Model of Emotions
PLEASE skills
Opposite Action
Miscellaneous
100

The name for the event that happens to set off an emotion

What is prompting event?

100
This is something you should do for 20-30 minutes multiple times a week and is linked to better mood.

What is exercise?

100

This is the name for the things emotions want us to do.

What are action urges?

100

This is the skill you use when you notice that your emotions/thoughts are extreme because you might be jumping to conclusions or making assumptions.

What is check the facts?

200

This is the internal experience of emotions like racing heart, tightness in your chest, or difficulty breathing.

What are sensations?

200

This is where you focus on eating the right amount (not too much or too little) and focus on eating food that makes you feel energized and emotionally well.

What is balanced eating?

200

Approaching something again and again to build a sense of control and mastery is the opposite action for this emotion.

What is anxiety or fear?

200

This is the skill you use when you have a problem and need to fix it in order to feel better.

What is problem solving?

300

This are things that take place before the prompting event that make it more likely you will have an emotional reaction.

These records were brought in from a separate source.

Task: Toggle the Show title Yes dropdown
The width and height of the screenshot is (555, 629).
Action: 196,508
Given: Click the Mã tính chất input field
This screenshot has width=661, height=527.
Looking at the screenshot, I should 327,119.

What are vulnerability factors?

300

This is where you do things like take prescribed medication at the same time each day, go to regular check ups, and go to the doctor when sick.

What is treating physical illness?

300

Either gently avoiding or approaching with kindness is the opposite action for this emotion.

What is anger?

300

This is a skill you use daily to do small or big things that bring you a feeling of happiness, joy, or peace.

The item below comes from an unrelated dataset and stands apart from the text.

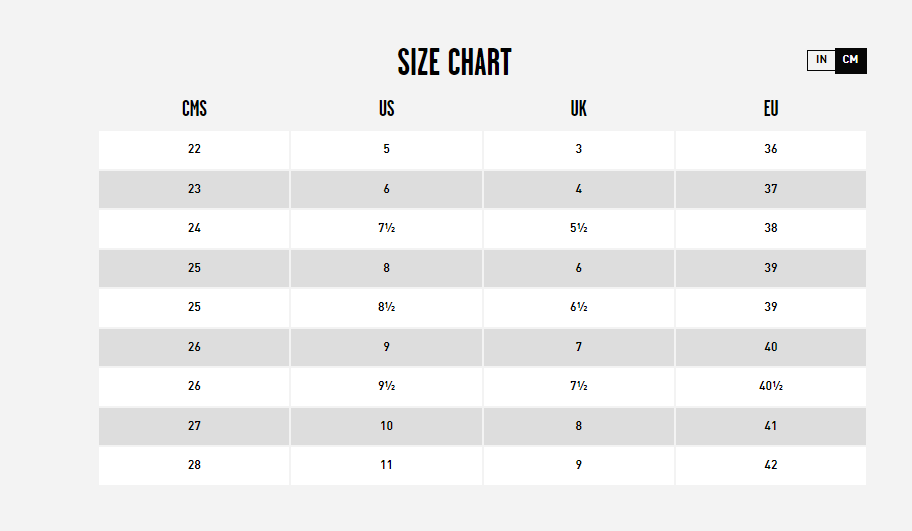Click the 22 cms cell

click(194, 149)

What is pleasant events or accumulating positive experiences?

400

These are what goes through your brain right after a prompting event happens.

What are thoughts?

400

This is where you focus on doing things to improve your sleep like having a bedtime routine, limited screen time before bed, and avoiding drinking things like caffeine before bed.

What is sleep hygiene?

400

Getting active and thinking dialectical thoughts is the opposite action for this emotion.

What is sadness?

400

This is a skill you use daily to help you feel in control, competent, and productive.

What is building mastery?

500

These are things you want to do because of an emotion.

What are action urges?

500

This is where you abstain from things that impact your mood in the moment and the next day.

What is avoiding mood altering drugs and alcohol?

500

Apologizing and trying to repair, changing behavior, and then letting it go and not ruminating on a behavior is the opposite action for this emotion (when it's justified).

What is guilt?

500

This is a skill you use to work towards long-term goals that give you a sense of purpose and align with your values.

What is accumulating positive experiences in the long-term?